(Task details):
Write out the lines as a numbered list, starting with the line that contains "The height and" and continuing through the last line, with blank lines and pictures omitted.
::: Dataset entries
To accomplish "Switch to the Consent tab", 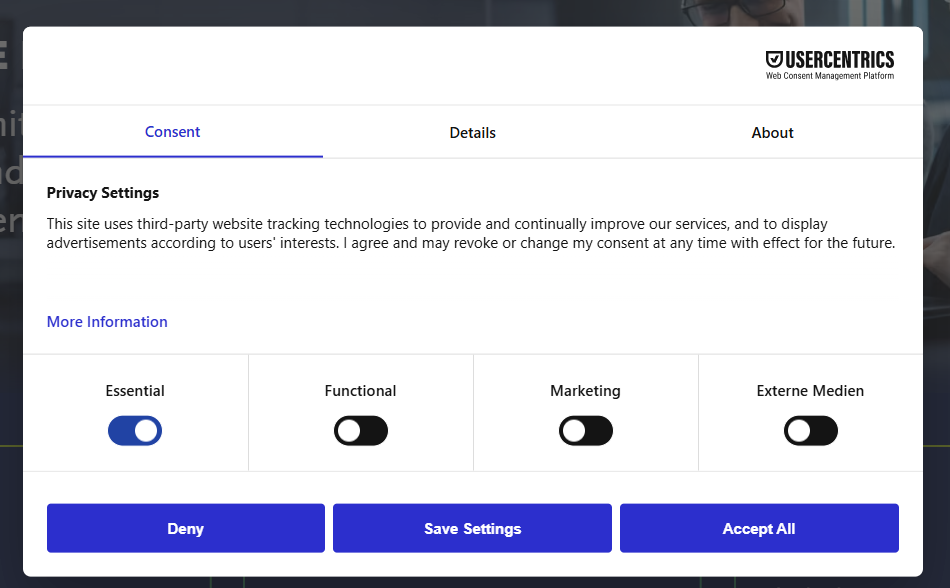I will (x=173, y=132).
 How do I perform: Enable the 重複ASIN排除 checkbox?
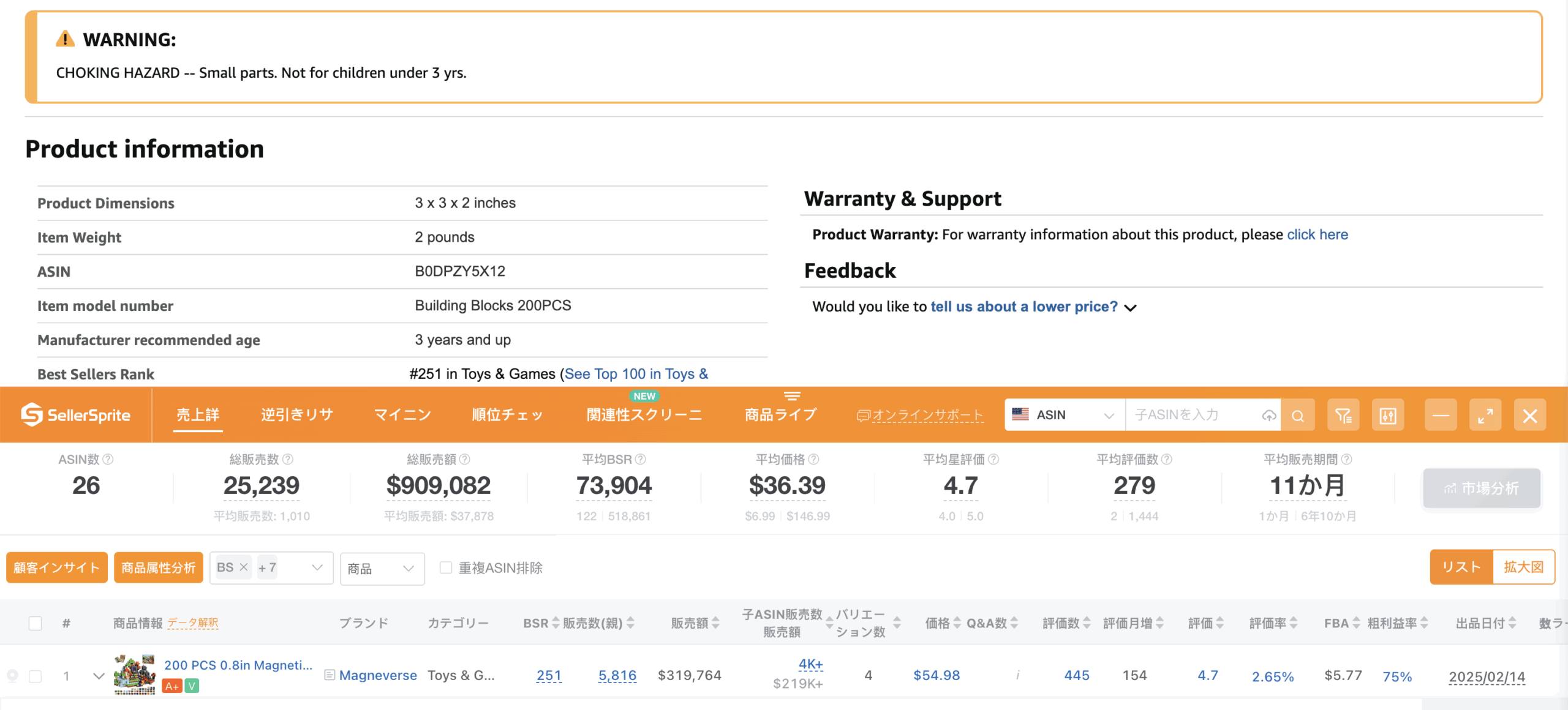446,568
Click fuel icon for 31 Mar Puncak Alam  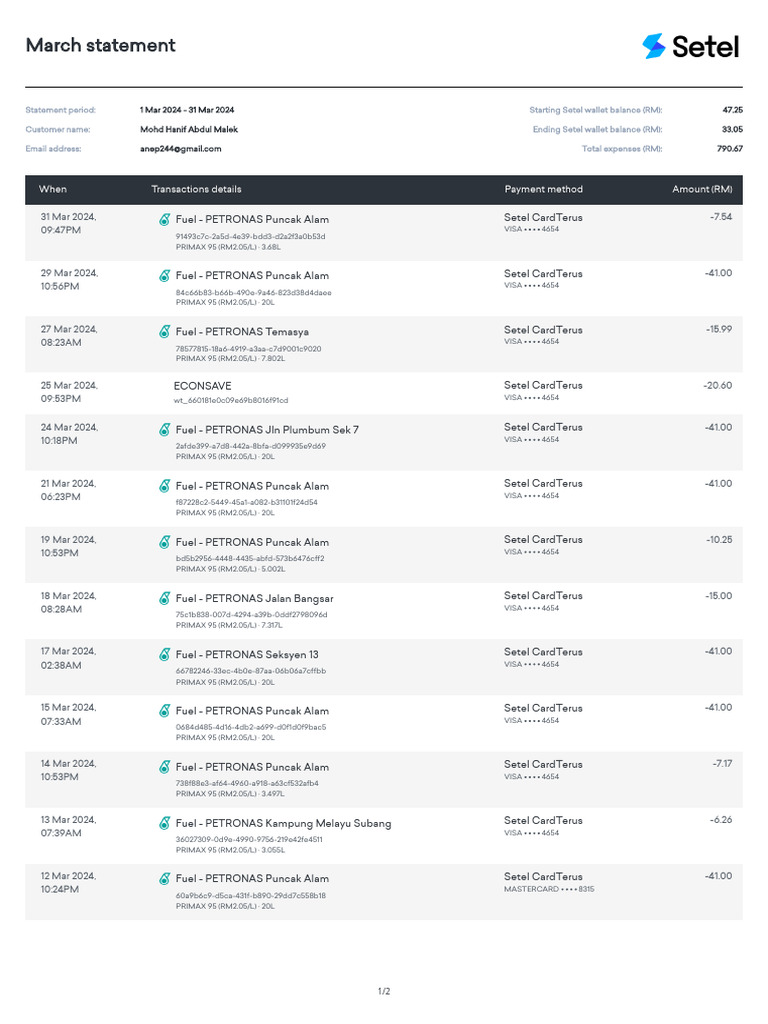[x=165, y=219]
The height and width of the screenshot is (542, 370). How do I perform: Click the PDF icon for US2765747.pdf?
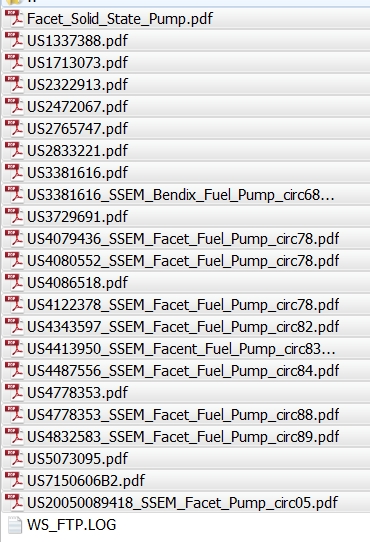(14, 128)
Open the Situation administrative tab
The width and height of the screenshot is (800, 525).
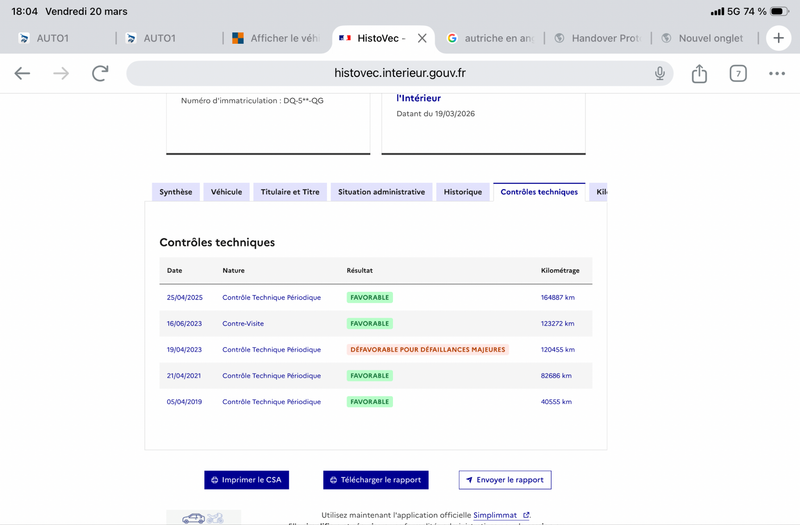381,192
::::::
(Response):
1. The height and width of the screenshot is (542, 370). How do I perform: Click the PDF icon for US2765747.pdf?
2. (14, 128)
3. Open the Situation administrative tab
4. The width and height of the screenshot is (800, 525).
5. 381,192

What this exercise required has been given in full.